[Opening DATA TO USE section]

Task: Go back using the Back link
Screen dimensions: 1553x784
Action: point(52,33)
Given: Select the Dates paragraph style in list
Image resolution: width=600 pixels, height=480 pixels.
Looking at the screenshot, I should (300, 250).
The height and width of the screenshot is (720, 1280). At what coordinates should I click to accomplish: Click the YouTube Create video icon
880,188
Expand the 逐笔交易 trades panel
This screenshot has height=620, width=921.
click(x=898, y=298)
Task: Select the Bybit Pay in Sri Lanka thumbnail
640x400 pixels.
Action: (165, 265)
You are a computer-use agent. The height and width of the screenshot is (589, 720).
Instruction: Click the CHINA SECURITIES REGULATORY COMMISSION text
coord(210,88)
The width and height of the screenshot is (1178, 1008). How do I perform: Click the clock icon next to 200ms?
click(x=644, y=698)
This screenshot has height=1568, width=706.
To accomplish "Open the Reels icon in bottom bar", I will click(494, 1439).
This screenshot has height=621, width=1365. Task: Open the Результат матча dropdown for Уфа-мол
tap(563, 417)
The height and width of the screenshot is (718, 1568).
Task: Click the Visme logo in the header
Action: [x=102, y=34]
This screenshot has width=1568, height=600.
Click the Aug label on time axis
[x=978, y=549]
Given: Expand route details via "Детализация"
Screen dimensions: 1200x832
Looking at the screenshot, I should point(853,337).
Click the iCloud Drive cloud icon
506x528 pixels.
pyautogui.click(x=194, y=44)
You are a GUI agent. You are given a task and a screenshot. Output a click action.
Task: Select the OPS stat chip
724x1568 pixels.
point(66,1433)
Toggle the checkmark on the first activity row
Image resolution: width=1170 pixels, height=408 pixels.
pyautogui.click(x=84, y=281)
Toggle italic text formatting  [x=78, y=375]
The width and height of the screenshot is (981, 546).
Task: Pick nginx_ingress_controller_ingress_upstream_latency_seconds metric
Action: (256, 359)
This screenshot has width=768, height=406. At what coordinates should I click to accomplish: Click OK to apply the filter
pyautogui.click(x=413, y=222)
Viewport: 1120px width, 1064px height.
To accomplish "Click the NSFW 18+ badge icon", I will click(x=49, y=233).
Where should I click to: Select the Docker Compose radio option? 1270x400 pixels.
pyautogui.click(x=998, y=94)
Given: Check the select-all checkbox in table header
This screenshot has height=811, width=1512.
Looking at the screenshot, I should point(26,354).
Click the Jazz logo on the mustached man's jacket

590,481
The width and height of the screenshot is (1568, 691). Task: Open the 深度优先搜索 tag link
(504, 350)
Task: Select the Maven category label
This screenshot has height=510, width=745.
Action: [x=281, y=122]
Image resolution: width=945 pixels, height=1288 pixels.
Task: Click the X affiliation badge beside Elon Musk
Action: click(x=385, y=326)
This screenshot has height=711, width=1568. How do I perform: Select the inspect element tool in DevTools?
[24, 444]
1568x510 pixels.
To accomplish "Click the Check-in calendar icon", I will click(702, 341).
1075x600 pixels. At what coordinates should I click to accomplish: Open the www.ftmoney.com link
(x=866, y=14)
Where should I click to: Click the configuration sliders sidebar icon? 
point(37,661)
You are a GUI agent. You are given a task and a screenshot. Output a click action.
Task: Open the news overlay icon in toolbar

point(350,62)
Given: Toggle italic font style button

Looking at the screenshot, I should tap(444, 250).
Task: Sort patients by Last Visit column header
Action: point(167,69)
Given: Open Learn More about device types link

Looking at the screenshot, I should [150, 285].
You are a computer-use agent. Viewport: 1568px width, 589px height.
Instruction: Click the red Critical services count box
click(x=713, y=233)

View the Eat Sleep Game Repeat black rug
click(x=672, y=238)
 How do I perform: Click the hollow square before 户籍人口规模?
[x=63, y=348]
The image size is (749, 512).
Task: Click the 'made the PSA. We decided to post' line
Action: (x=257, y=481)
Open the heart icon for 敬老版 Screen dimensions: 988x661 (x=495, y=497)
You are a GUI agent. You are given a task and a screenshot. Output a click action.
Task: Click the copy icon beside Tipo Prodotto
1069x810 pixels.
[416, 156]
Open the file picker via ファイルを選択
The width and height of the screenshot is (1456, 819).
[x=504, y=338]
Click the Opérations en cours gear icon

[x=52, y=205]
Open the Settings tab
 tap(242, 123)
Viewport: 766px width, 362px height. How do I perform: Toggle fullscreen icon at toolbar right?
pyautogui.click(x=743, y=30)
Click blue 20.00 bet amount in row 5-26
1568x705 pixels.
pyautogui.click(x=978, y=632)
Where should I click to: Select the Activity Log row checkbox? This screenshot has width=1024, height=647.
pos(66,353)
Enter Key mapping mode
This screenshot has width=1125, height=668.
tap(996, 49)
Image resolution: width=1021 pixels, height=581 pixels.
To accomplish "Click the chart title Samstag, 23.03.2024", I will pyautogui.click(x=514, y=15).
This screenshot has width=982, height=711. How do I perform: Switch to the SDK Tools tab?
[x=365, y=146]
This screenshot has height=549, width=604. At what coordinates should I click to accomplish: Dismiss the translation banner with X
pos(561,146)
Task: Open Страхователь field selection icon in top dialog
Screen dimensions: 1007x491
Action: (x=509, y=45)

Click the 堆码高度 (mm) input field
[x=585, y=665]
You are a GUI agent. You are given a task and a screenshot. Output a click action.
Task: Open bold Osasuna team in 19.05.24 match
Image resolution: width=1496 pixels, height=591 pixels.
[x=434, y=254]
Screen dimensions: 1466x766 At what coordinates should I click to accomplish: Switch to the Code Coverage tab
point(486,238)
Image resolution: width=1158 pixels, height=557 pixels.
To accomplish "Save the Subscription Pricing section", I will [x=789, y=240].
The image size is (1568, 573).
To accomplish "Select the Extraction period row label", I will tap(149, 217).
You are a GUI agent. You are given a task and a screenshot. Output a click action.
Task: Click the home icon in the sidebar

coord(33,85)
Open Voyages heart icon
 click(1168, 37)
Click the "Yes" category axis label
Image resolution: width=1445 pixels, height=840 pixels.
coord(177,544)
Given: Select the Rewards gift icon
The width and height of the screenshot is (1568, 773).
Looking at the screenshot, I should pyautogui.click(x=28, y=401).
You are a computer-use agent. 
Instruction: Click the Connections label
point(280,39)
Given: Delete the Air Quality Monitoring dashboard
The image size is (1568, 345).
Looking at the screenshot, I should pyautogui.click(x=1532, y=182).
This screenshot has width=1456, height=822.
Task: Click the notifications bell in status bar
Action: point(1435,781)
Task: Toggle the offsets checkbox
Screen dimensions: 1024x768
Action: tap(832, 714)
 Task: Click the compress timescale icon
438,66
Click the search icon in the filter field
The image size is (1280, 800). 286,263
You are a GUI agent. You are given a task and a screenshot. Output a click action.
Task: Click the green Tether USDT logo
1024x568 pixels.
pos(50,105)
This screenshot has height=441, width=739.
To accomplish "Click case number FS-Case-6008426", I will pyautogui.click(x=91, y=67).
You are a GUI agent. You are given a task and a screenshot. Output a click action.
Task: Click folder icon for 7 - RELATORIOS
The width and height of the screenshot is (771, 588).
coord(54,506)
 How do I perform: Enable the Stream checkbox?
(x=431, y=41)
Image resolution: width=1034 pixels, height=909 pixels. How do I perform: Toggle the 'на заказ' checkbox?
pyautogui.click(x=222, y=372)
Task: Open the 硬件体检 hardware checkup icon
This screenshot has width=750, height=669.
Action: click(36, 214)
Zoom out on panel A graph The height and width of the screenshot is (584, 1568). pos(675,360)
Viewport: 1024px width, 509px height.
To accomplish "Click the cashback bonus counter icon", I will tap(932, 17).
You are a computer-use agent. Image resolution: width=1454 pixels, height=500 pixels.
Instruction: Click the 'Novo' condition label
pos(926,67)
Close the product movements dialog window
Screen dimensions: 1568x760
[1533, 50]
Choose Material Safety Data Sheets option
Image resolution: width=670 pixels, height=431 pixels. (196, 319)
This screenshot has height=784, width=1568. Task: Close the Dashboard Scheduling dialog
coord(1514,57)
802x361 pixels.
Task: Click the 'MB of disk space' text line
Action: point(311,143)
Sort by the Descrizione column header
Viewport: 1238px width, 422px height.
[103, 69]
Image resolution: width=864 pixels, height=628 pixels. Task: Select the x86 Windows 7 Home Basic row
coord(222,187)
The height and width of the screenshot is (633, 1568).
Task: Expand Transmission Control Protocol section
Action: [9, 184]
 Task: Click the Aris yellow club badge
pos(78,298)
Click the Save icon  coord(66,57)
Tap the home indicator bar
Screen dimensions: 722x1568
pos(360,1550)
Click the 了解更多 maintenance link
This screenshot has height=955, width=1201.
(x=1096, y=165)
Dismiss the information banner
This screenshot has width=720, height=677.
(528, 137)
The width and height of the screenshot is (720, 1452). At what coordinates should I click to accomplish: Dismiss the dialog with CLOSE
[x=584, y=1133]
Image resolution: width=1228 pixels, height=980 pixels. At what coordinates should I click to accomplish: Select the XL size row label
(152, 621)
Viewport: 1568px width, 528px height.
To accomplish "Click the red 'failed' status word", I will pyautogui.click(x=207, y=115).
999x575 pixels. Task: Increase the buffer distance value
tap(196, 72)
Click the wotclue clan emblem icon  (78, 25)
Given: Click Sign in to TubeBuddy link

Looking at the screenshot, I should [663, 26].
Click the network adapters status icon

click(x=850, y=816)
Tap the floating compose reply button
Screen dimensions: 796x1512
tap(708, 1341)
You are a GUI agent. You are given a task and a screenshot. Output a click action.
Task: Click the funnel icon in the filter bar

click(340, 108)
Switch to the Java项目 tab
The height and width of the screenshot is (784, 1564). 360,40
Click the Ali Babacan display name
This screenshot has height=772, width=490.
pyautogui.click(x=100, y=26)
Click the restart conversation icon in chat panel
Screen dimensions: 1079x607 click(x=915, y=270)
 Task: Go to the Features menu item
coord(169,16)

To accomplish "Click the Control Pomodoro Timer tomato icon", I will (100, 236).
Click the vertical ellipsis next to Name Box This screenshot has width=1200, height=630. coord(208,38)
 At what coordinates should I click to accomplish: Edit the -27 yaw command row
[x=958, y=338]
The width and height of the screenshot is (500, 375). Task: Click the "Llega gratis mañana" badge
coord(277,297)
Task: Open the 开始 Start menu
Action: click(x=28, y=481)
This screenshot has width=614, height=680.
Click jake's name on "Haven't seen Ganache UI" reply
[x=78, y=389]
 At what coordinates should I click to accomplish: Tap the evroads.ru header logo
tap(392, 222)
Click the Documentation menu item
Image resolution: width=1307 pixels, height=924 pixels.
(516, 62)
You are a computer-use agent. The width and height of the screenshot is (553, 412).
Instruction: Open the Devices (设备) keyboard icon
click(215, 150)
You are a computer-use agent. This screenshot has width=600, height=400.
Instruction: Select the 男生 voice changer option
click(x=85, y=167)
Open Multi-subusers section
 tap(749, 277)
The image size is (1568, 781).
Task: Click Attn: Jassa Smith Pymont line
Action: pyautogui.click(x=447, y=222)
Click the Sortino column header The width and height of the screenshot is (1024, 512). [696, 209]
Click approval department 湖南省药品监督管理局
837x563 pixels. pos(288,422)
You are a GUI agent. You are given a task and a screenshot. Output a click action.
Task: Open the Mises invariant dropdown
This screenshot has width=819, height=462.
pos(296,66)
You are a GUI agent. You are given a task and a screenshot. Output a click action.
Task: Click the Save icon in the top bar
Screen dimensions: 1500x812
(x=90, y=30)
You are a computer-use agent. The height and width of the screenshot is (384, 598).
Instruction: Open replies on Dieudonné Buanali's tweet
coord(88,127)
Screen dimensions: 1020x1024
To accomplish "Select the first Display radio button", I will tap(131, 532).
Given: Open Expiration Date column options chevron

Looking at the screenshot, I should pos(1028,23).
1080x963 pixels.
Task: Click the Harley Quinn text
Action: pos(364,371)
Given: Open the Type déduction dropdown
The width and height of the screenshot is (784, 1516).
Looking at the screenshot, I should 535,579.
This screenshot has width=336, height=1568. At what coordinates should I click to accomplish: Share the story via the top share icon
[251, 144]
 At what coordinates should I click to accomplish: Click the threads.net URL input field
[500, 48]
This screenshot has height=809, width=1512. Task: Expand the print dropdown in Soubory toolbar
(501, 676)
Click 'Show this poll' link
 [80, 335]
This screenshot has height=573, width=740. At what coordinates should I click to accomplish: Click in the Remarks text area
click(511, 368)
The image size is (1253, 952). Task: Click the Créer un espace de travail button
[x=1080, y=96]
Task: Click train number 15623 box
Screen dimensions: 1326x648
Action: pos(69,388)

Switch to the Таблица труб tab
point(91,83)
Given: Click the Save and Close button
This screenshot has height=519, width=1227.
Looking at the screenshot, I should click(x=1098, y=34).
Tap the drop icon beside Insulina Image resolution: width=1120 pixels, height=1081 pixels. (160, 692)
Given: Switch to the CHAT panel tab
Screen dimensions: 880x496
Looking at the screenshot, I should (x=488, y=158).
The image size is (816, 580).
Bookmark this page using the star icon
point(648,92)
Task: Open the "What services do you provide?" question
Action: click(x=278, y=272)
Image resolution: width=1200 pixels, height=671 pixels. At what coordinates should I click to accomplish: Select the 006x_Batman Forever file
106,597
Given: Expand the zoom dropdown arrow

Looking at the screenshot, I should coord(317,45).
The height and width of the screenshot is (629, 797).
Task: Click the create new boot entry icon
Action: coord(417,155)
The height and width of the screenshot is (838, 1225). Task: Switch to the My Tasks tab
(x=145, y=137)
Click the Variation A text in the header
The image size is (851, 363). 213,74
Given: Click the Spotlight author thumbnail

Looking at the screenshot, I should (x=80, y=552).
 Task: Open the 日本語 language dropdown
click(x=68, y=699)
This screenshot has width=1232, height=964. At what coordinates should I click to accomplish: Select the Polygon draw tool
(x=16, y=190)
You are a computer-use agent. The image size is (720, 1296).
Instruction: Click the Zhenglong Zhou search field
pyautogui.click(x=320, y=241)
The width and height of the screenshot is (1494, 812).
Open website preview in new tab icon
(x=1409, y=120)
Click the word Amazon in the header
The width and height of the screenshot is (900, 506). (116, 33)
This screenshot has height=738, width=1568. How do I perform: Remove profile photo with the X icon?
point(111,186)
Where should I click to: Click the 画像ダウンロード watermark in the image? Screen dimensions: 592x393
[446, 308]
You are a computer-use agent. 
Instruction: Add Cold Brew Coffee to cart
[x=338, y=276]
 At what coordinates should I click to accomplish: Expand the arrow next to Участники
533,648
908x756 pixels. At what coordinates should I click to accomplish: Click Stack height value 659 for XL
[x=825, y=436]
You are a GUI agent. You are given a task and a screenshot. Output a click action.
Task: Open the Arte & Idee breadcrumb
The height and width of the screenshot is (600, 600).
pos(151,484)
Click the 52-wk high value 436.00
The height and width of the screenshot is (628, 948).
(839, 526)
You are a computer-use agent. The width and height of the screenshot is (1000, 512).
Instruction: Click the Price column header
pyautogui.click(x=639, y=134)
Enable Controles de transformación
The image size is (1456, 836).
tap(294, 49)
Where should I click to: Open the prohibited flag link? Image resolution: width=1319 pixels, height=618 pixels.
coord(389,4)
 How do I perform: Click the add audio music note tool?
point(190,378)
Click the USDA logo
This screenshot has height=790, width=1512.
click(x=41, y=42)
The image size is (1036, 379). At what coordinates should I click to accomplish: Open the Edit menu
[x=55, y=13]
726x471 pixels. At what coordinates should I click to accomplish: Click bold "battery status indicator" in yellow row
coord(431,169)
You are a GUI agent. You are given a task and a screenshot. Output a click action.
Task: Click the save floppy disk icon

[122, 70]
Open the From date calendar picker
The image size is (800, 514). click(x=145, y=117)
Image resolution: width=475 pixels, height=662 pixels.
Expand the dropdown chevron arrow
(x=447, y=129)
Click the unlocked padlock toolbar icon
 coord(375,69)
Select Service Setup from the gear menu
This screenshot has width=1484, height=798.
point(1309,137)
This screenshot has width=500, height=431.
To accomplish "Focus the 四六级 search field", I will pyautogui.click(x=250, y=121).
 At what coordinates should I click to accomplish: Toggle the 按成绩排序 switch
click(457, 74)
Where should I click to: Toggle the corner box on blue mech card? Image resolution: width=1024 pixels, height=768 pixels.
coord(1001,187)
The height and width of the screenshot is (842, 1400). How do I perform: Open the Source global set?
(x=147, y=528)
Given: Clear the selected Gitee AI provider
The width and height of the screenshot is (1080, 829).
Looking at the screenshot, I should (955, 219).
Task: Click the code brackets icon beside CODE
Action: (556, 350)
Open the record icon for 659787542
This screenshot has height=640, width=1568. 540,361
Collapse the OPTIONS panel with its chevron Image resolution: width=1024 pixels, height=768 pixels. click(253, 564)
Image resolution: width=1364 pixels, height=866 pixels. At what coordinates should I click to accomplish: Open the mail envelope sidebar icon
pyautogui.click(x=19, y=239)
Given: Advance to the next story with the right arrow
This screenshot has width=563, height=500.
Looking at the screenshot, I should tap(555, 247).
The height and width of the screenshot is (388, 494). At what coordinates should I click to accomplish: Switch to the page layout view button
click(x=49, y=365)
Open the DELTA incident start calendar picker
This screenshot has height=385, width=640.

[Closing DATA TO USE section]

**TASK REQUIREMENTS**
Each line from the one containing "This screenshot has width=563, height=500." to the end of the entries above should be copied exactly, and no other line.

**ANSWER TO THIS EXERCISE**
This screenshot has width=563, height=500.
Looking at the screenshot, I should tap(555, 247).
The height and width of the screenshot is (388, 494). At what coordinates should I click to accomplish: Switch to the page layout view button
click(x=49, y=365)
Open the DELTA incident start calendar picker
This screenshot has height=385, width=640.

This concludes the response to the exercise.